Properly Draining Tokio MPMC Channels

I'm using nightly and Tokio 0.2, writing a process manager.

The current challenge that I'm trying to solve is unserialized writes to stdout and sderr by child processes. Presently, their standard output and error are just attached to the parent's output and error, so when child processes write output, they can write over each other and the parent process logging is also not serialized.

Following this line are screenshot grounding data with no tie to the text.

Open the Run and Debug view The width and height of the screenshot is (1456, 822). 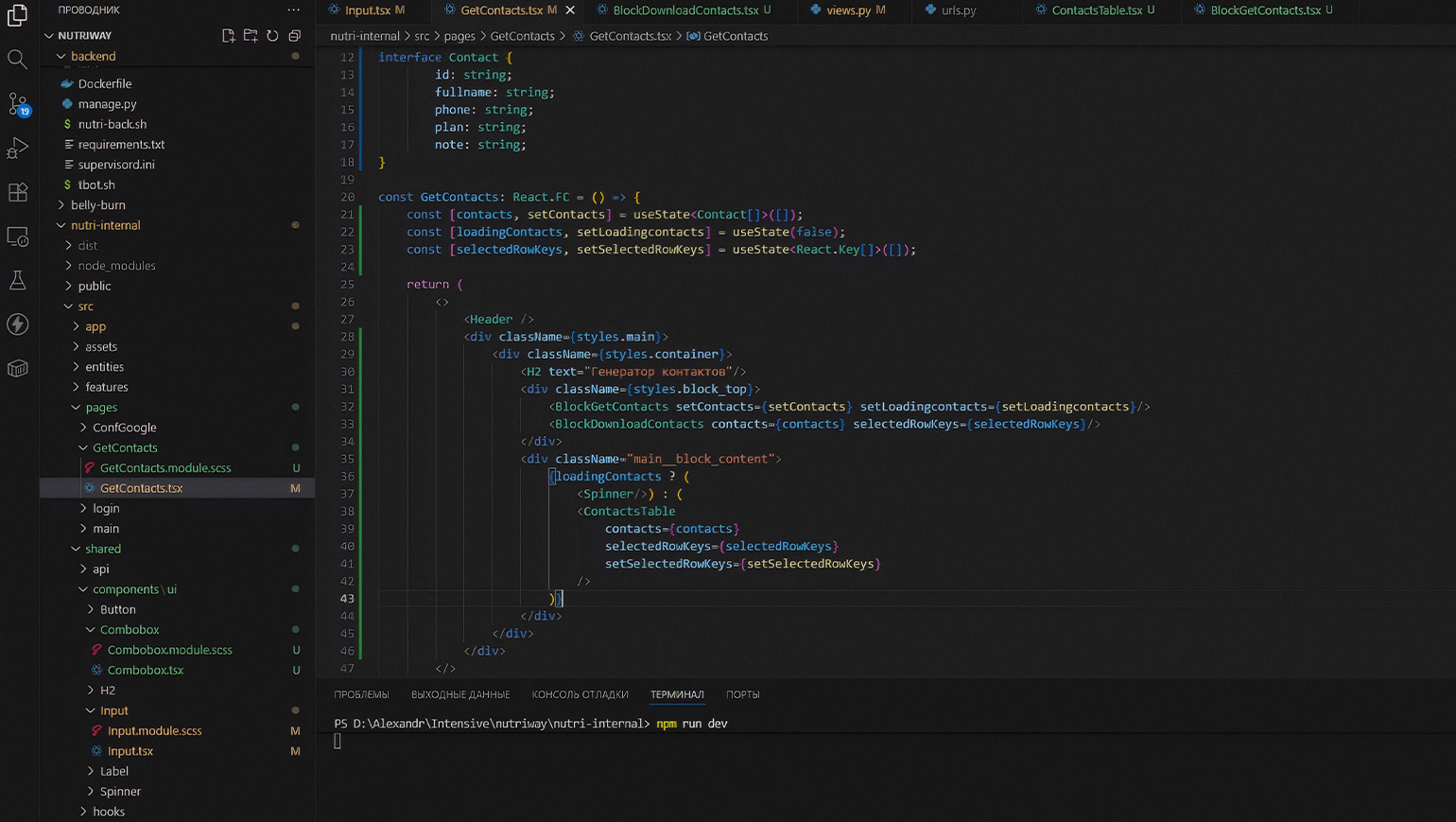pos(17,148)
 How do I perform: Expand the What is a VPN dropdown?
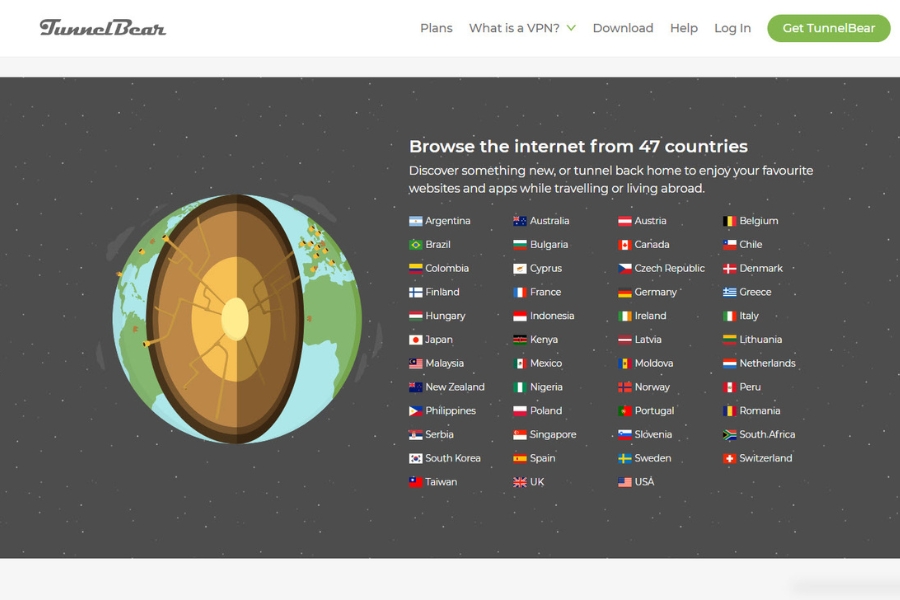[520, 28]
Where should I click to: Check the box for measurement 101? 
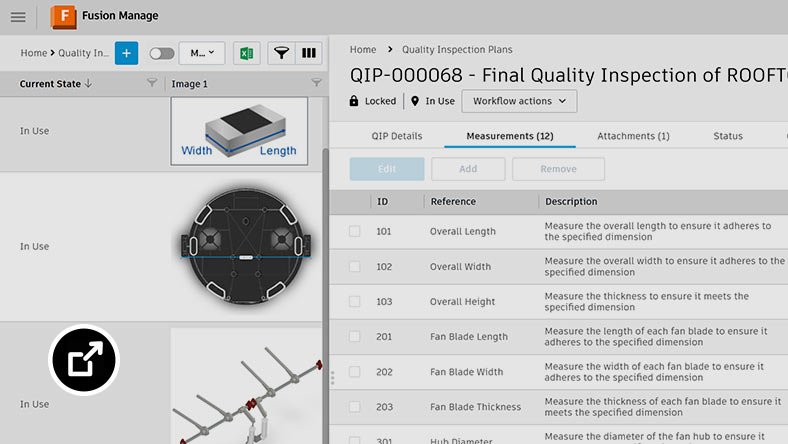click(355, 232)
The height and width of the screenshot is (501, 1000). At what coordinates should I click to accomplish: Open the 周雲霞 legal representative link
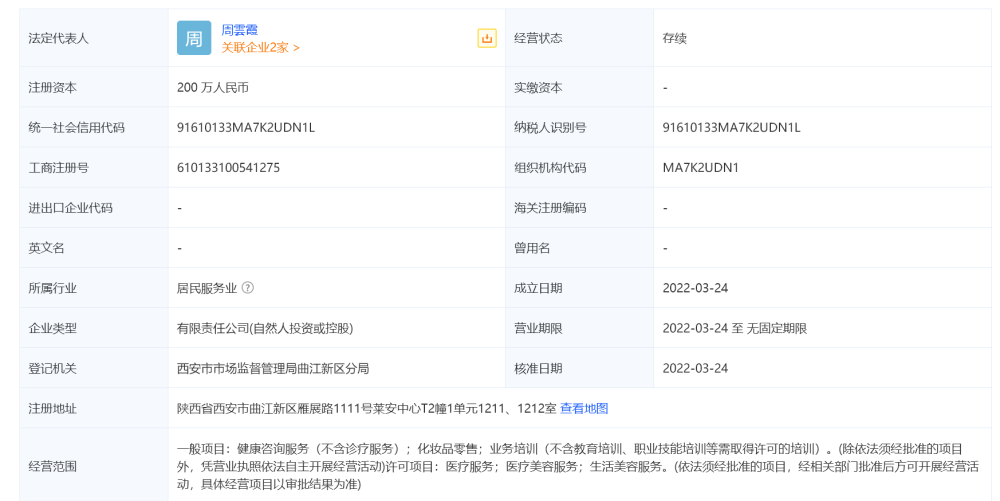coord(240,30)
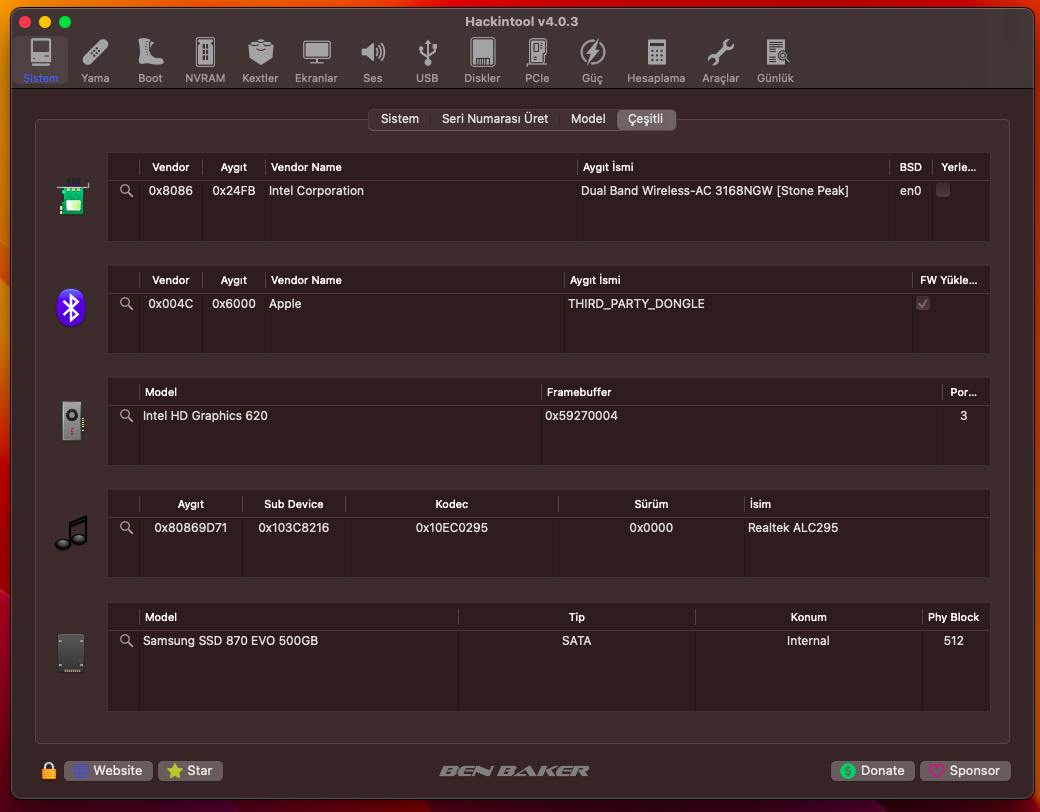
Task: Open the PCIe toolbar section
Action: (x=537, y=60)
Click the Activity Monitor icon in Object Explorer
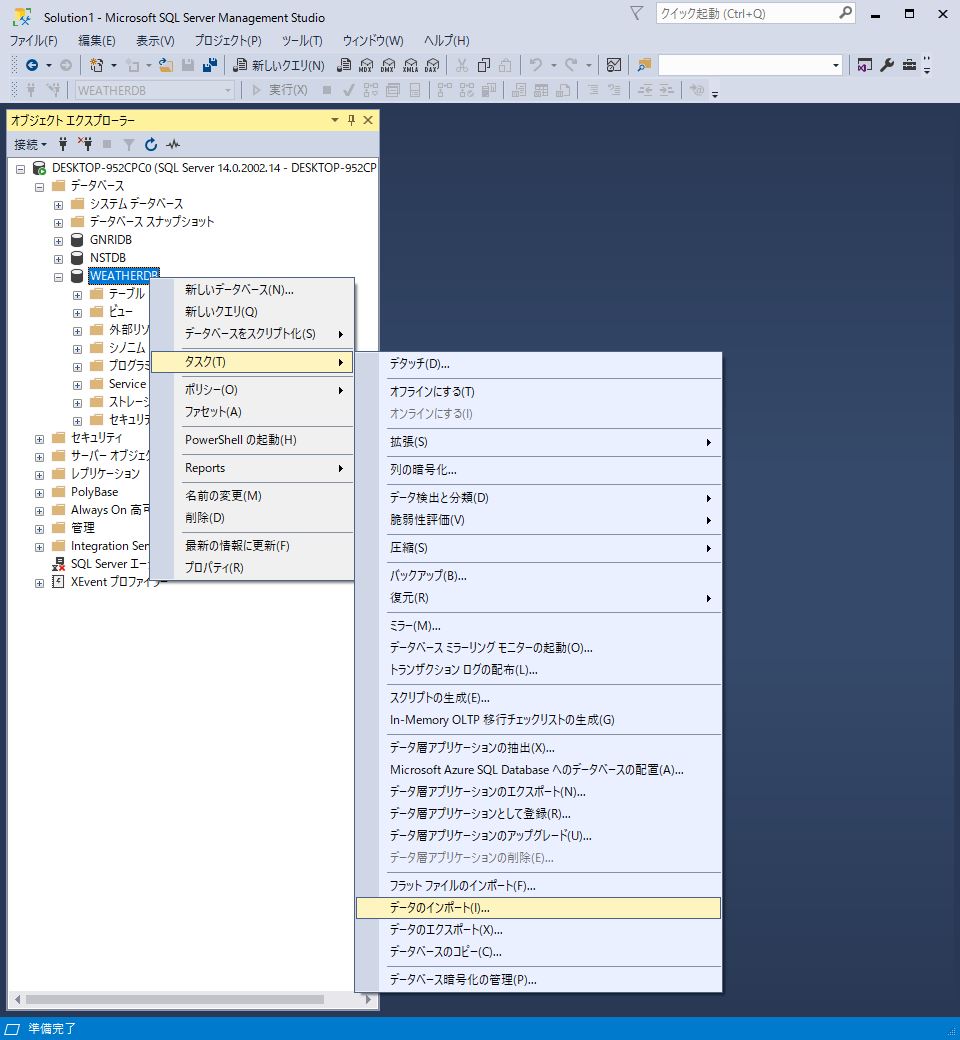960x1040 pixels. pyautogui.click(x=173, y=145)
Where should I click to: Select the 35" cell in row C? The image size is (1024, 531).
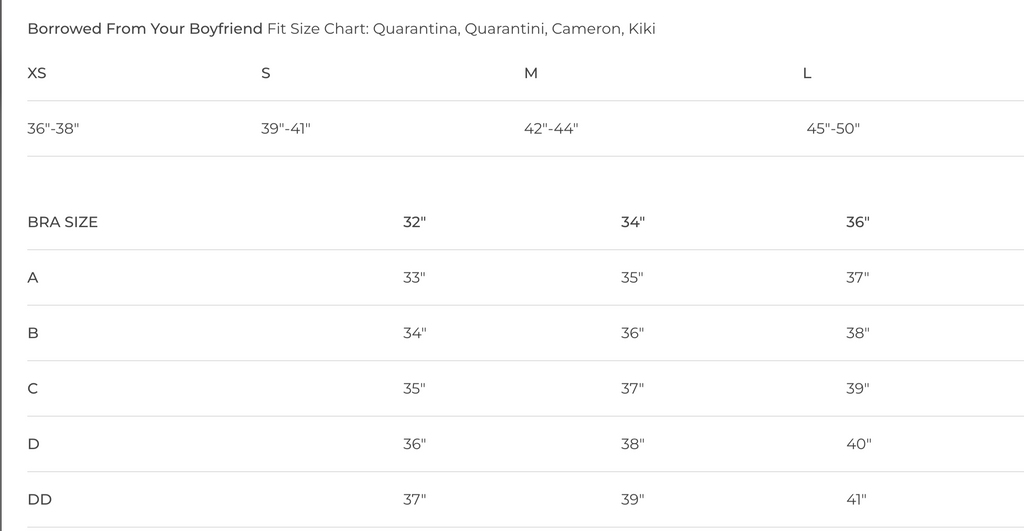coord(414,388)
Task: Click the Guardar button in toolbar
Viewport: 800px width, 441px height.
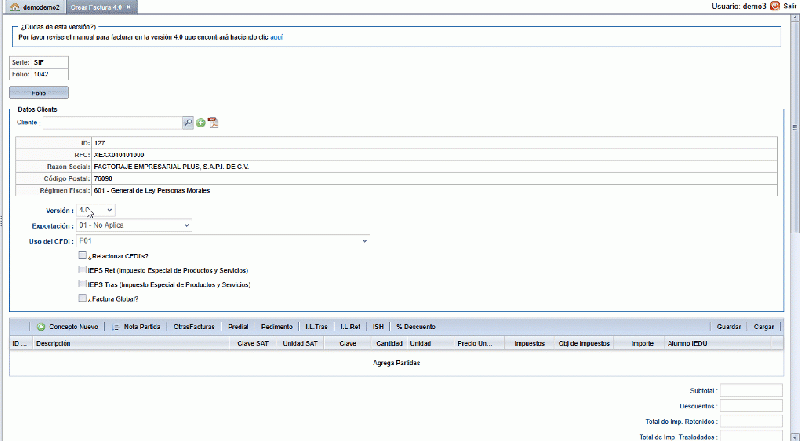Action: [x=729, y=327]
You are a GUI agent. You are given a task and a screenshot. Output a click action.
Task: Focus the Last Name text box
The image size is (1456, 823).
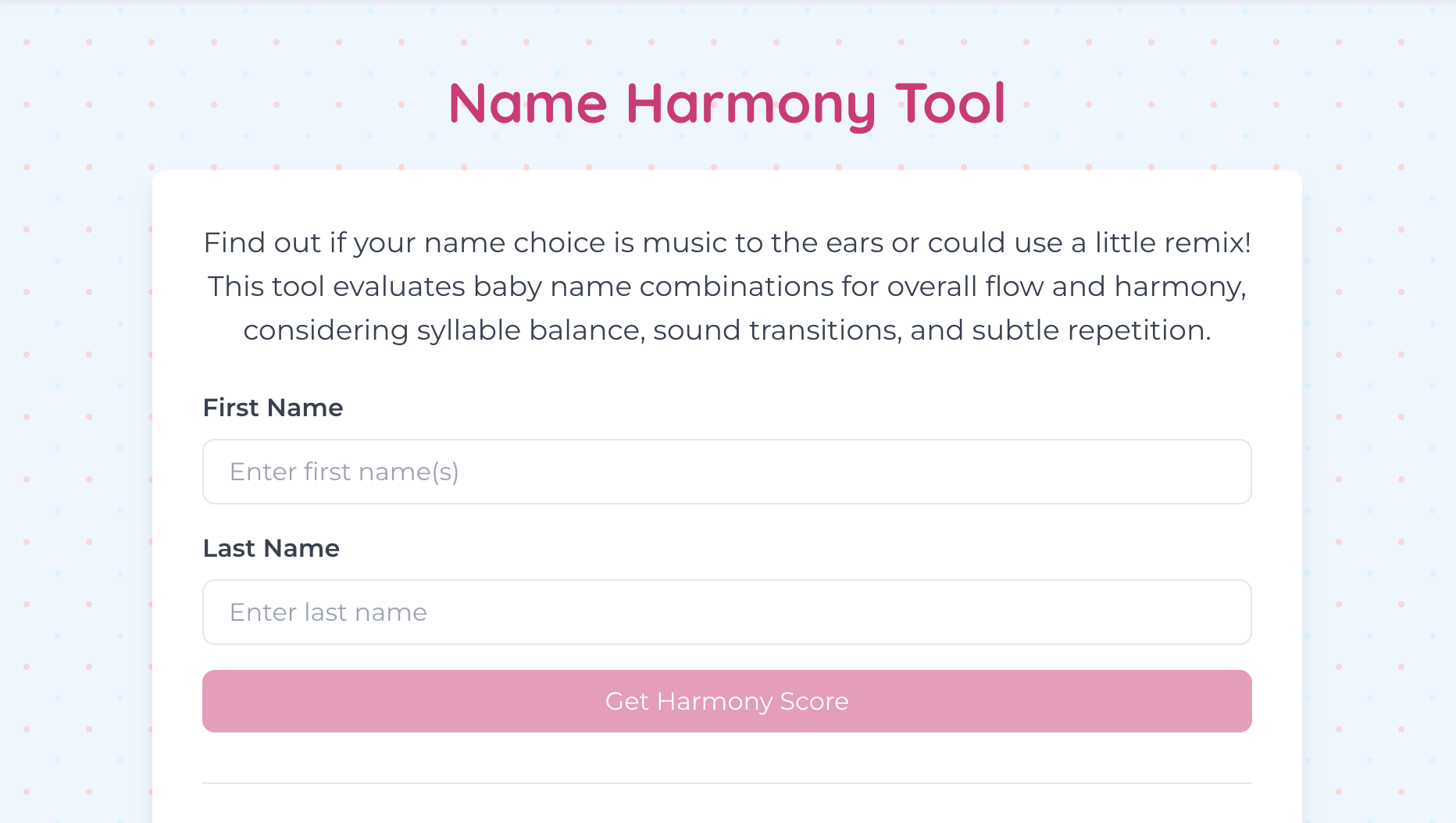[x=727, y=612]
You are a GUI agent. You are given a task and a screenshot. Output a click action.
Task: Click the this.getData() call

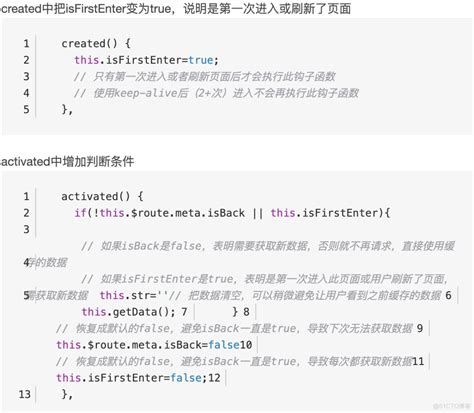(128, 312)
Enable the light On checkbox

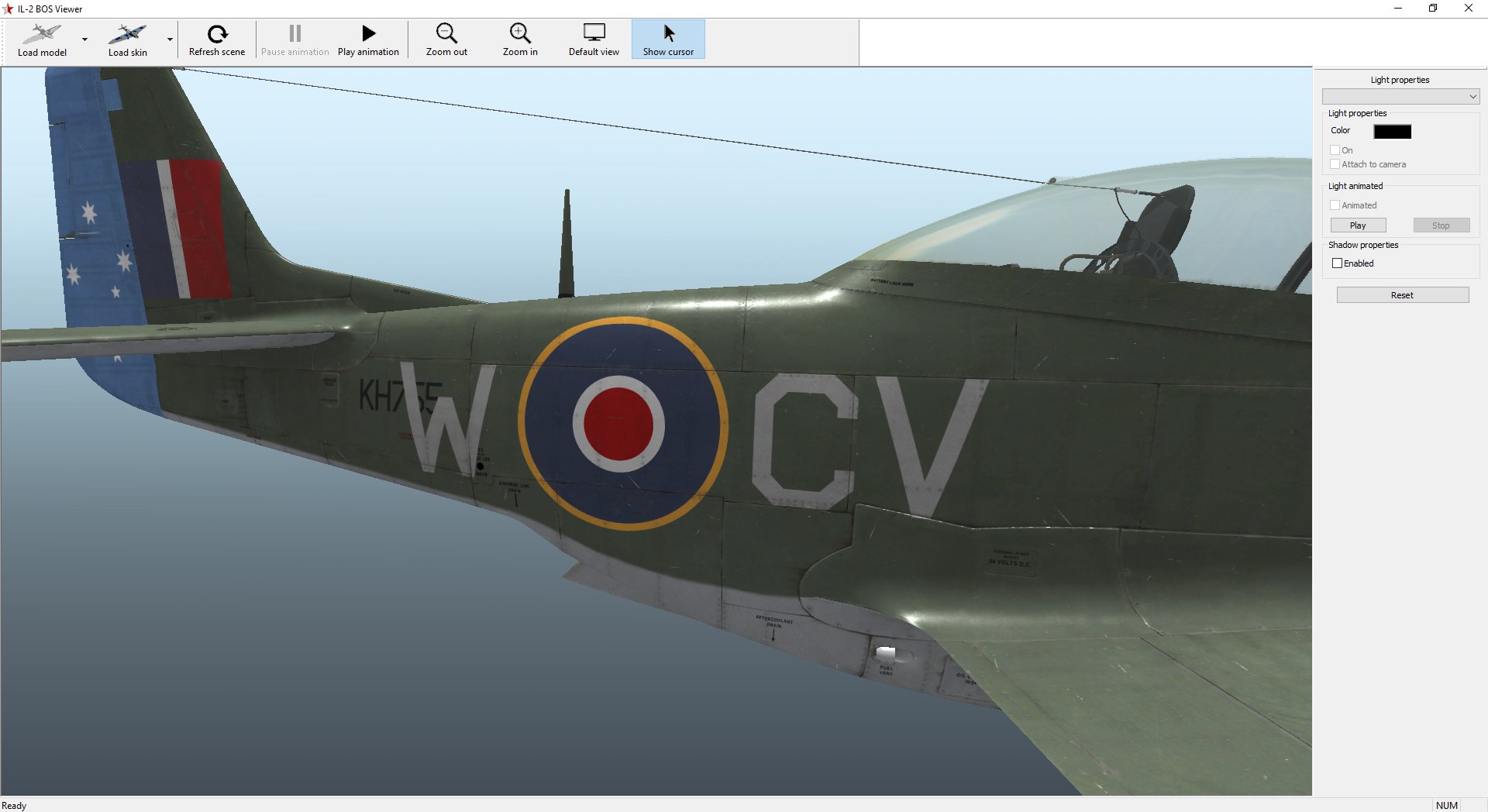[x=1335, y=150]
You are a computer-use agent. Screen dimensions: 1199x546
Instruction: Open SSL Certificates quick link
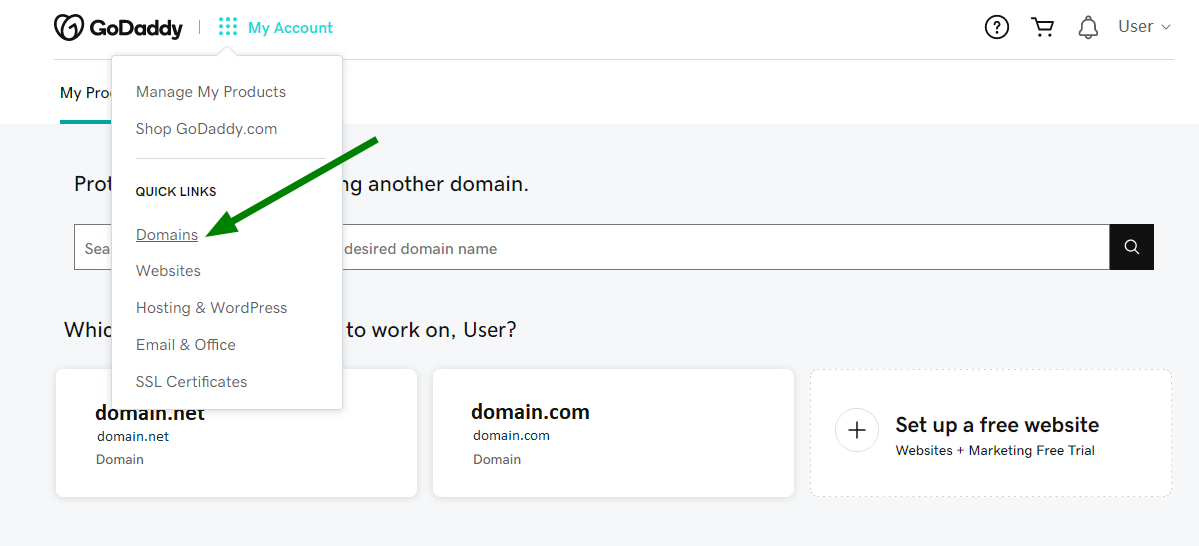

The current plan is to dedicate one task per child process, reading lines from its standard output and error and forwarding them to a channel to be written serially. I'm implementing a log4rs appender as well which uses this channel so that all output is serialized.

use std::error::Error;

use tokio::sync::mpsc::channel;

#[tokio::main]
async fn main() -> Result<(), Box<dyn Error>> {
    // create channels for asynchronous logging
    let (sender, mut receiver) = channel::<String>(1024);

    // read all log entries from the channel and write them out
    tokio::spawn(async move {
        while let Some(entry) = receiver.recv().await {
            println!("{}", entry.trim_end());
        }

        receiver.close()
    });

    // initialize logging
    logging::init(sender.clone());

    // send some log events
    log::trace!("TRACED");
    log::debug!("DEBUGGED");
    log::info!("BUT MAYBE INFO");
    log::warn!("DANGERESQUE");
    log::error!("SUPER BAD");

    Ok(())
}

mod logging {
    use log::{LevelFilter, Record};

    use log4rs::append::Append;
    use log4rs::config::{Appender, Config, Logger, Root};
    use log4rs::encode::pattern::PatternEncoder;
    use log4rs::encode::Encode;

    use std::error::Error;

    use log4rs::encode::writer::simple::SimpleWriter;
    use tokio::sync::mpsc::Sender;

    static PATTERN: &'static str = "{d(%Y-%m-%dT%H:%M:%S%.3f)} [{level:5.5}] [{file}:{line}]: {message}{n}";

    pub fn init(output: Sender<String>) {
        let encoder: Box<dyn Encode> = Box::new(PatternEncoder::new(&PATTERN));
        let appender: Box<dyn Append> = Box::new(ChannelAppender { output, encoder });

        log4rs::init_config(
            Config::builder()
                .appender(Appender::builder().build("stderr", appender))
                .logger(Logger::builder().build(env!("CARGO_PKG_NAME"), LevelFilter::Trace))
                .build(Root::builder().appender("stderr").build(LevelFilter::Warn))
                .unwrap(),
        )
        .unwrap();
    }

    #[derive(Debug)]
    struct ChannelAppender {
        output: Sender<String>,
        encoder: Box<dyn Encode>,
    }

    impl Append for ChannelAppender {
        fn append(&self, record: &Record) -> Result<(), Box<dyn Error + Sync + Send>> {
            let mut writer = SimpleWriter(Vec::new());
            self.encoder.encode(&mut writer, record)?;

            let mut output = self.output.clone();

            let _handle = tokio::spawn(async move {
                output.send(String::from_utf8_lossy(writer.0.as_slice()).to_string()).await.unwrap();
            });

            Ok(())
        }

        fn flush(&self) {}
    }
}

This (somewhat obviously) has a race condition. The write to the channel is buffered and not synchronous, so these messages are sent but not usually received before the program exits.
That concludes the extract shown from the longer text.